Wife and son bare secrets of terror kingpin
One night in Khartoum, Sudan, Osama bin Laden decides to take his family -- four wives, 14 children -- on a camping trip.
He drives into the desert, finds an isolated spot, then has his oldest sons dig ditches in the sand, long enough to fit each person.
It's the early 1990s, and bin Laden believes there's a war coming between Muslims and the Western infidels. This is training.
"You must be gallant. Do not think about foxes or snakes," he says. "Challenging trials are coming to us."
Each child, including a few 1- and 2-year-olds, lies in a hollow. There is no water or food.
"Cover yourself with dirt or grass," bin Laden snaps. "You will be warm under what nature provides."
Bin Laden's first wife, Najwa, doesn't like that idea, but, "I reminded myself that my husband knew much more about the big world than any of us. We were all pearls to my husband, and he wanted to protect us."

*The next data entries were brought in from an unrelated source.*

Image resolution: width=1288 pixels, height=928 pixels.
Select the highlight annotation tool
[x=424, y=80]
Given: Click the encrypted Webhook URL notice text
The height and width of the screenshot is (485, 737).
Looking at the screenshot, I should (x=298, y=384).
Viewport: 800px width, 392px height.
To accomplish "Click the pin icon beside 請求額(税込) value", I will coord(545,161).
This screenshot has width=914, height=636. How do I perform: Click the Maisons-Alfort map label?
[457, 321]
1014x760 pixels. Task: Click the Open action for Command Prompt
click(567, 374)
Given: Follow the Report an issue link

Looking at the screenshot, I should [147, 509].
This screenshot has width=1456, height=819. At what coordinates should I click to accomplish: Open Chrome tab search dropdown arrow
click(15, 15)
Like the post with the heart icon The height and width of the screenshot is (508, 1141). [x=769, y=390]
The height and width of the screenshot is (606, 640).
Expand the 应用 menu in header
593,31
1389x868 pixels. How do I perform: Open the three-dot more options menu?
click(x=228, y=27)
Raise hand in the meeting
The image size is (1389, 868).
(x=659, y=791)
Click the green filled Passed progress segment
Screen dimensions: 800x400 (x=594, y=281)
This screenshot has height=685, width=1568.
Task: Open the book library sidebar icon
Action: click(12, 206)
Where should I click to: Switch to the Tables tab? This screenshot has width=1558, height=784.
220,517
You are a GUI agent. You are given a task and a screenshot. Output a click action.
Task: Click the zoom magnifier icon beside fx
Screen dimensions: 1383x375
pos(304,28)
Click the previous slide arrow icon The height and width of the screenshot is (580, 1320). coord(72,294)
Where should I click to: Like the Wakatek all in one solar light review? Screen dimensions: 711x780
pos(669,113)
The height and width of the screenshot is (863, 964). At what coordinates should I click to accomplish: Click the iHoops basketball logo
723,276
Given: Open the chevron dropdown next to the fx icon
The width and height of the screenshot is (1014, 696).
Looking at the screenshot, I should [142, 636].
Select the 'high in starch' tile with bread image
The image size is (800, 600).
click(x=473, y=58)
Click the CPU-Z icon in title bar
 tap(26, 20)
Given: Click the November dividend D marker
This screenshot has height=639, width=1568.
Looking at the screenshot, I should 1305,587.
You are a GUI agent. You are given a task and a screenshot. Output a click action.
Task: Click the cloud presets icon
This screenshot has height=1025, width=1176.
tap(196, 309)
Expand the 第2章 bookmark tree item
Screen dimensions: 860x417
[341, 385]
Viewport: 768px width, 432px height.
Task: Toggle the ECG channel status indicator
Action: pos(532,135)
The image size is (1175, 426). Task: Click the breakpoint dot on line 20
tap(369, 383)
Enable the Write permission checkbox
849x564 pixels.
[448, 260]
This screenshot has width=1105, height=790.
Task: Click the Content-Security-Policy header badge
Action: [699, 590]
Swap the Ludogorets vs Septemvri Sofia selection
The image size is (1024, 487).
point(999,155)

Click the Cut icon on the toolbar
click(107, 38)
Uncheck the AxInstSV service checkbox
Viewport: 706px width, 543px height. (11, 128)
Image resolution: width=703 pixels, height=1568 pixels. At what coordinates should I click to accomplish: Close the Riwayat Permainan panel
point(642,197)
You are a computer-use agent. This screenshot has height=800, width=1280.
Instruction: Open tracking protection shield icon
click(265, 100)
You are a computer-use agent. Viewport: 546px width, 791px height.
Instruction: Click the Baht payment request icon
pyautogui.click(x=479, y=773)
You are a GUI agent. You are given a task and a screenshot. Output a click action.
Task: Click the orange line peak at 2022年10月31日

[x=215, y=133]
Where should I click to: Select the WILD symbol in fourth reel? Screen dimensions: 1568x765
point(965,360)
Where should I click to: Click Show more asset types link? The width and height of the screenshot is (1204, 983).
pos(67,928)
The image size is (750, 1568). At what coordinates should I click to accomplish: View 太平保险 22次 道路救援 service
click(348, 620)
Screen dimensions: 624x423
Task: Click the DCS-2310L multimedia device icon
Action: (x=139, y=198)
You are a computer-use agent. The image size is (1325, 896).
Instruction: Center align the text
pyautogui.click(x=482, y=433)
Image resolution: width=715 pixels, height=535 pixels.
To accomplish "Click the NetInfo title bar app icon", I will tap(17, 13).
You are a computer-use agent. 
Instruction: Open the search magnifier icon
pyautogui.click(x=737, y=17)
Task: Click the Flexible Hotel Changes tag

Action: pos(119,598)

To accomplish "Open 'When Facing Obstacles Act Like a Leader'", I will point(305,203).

That's what it was like "Growing Up bin Laden," the title of a forthcoming memoir (St. Martin's Press) co-written by Najwa, who remains married to the monster, though she now lives apart from him in an undisclosed Middle Eastern location, with her fourth son -- of 11 children -- Omar.
It's a world where women are never allowed outside the house, 12-year-old daughters are married off to 30-year-old al Qaeda fighters, pet dogs are used for target practice and the biggest household fight is over whether Islam allows refrigerators. "Jon & Kate Plus 8" it ain't.
It is not the life that Najwa, now 51, would necessarily have chosen for herself, though she accepts it because "my husband says it is so."
She neither defends nor lashes out at Osama. Terrorism is what he does for a living; all she needed to worry about was keeping his house in order.
Despite her neutrality, her story is still an indictment -- showing us a terrorist leader who is embarrassed easily, obsessed with a long-dead father, terrified of women, and who thinks of his children as nothing more than cannon fodder.